Lomborg only has a Scopus profile (you need a subscription to see this), which gives an h-index = 3 based on 31 articles and a total of 71 citations (see adjacent screenshot). He hasn’t set up a public ResearcherID, which would give his Web of Science h-index, but I took the liberty of combing through all of his Web of Science-listed articles and came up with the exact same h-index (3), based on 25 articles and 54 total citations.
Google Scholar is the new kid on the block to calculate researcher citation profiles, but to use this, each individual researcher needs to set up a Google Scholar profile (you can see mine here). Every academic should do this because it’s free to use and browse. If one doesn’t do this (and Lomborg hasn’t), then you have to search for individual publications on Google Scholar.
Herein lies the problem for those who submit that Lomborg’s h-index is 21. Software tools like Harzing’s Publish or Perish are merely Google Scholar aggregators; in other words, they merely act as a front end for the Google Scholar search engine. They are not individual profiles. In fact, ever since Google Scholar introduced profiles a few years ago,Publish or Perish has become entirely obsolete. Why? Because it aggregates everything – including all the inappropriate stuff – and vastly overestimates one’s h-index. Further, it doesn’t distinguish duplicates entries, makes no differentiation between peer-reviewed or non-peer-reviewed articles, and it counts any mention of the author’s name, even if isn’t one of their own articles! In other words, it’s utterly flawed.
So, in the absence of a Google Scholar profile for Lomborg, I combed through his Google Scholar entries and dumped all the duplicates, I ignored all the magazine and newspaper articles (e.g., you can’t count opinion editorials in The Wall Street Journal as evidence of an academic track record), I cut out all non-articles (things Lomborg hadn’t actually written), omitted any website diatribes (e.g., blog posts and the like) and calculated his citation profile.
Based on my analysis, Lomborg’s Google Scholar h-index is 4 for his peer-reviewed articles. If I was being particularly generous and included all of Lomborg’s books, which have by far the most citations, then his h-index climbs to 9. However, none of his books is peer-reviewed, and in the case of his most infamous book, The Skeptical Environmentalist, it has been entirely discredited. As such, any reasonable academic selection committee would omit any metrics based on opinion-based books.
So, the best-case scenario is that Lomborg’s h-index is no more than 4. Given his appointment to Level D (Associate Professor) at a world-class university, the suggestion that he earned it on academic merit is not only laughable, it’s completely fraudulent. There is no way that his academic credentials had anything to do with the appointment.
Addendum
I suppose I should have contextualised what an h-index of 3 or 4 means.
Even a fresh-out-of-the-PhD postdoc with an h-index of only 3 or 4 would have trouble finding a job. As a rule of thumb, the h-index of a Level D appointment should be in the 20-30 range (this would vary among disciplines). Despite this variation, Lomborg’s h-index is so far off the mark that even accounting for uncertainty and difference of opinion, it’s nowhere near a senior academic appointment.

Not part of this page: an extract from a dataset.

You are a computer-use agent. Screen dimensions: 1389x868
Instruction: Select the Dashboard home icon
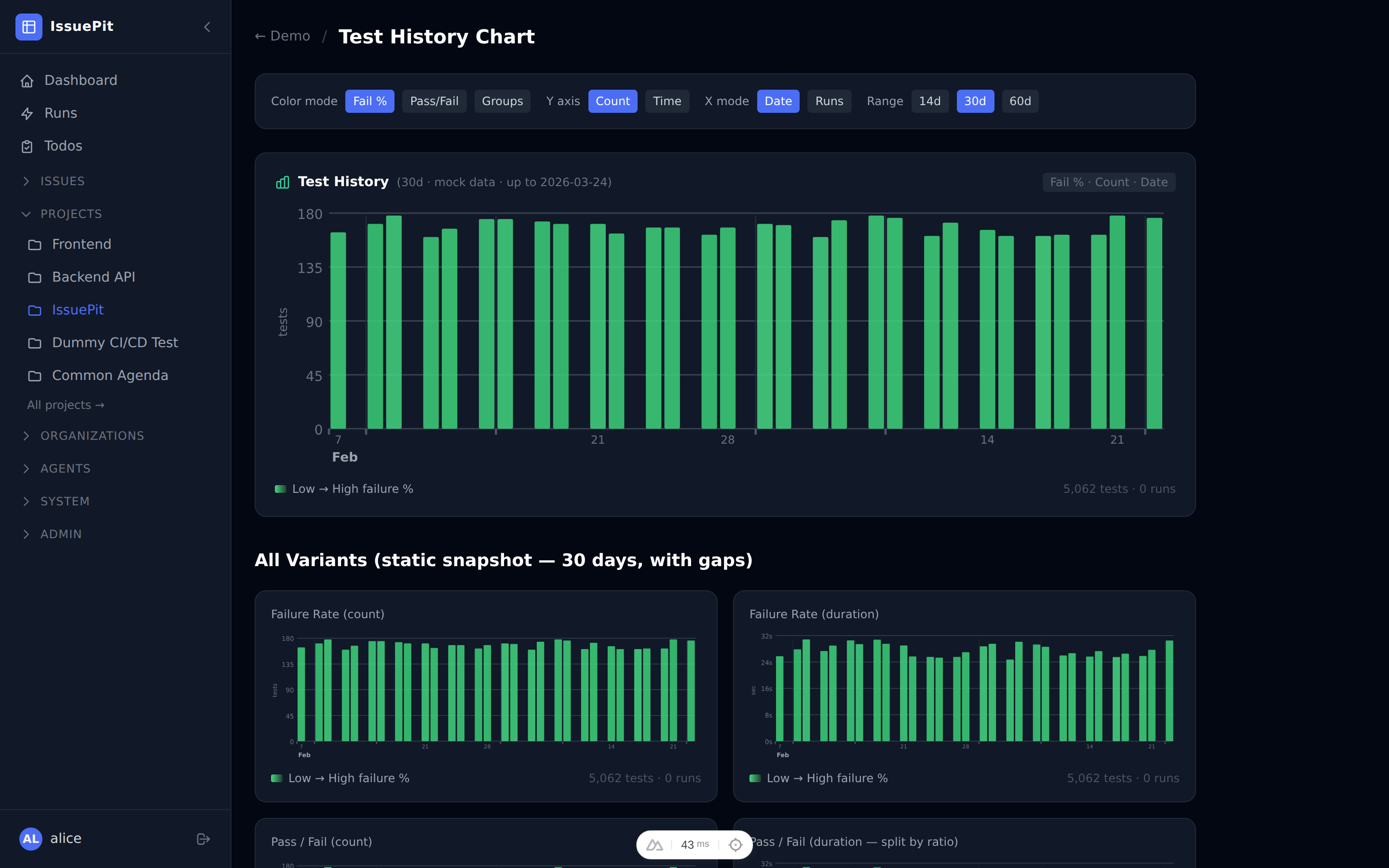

Guidelines are guidelines, and no one is going to commit to a particular h-index as a minimum. Instead, an applicant’s h-index is usually benchmarked against others in the field and/or school of appointment. All one has to do is search for academics of the same or similar academic appointment level on Google Scholar as a point of comparison.
SkS Addendum
Lomborg's highest-cited papers deal with game theory and not climate science.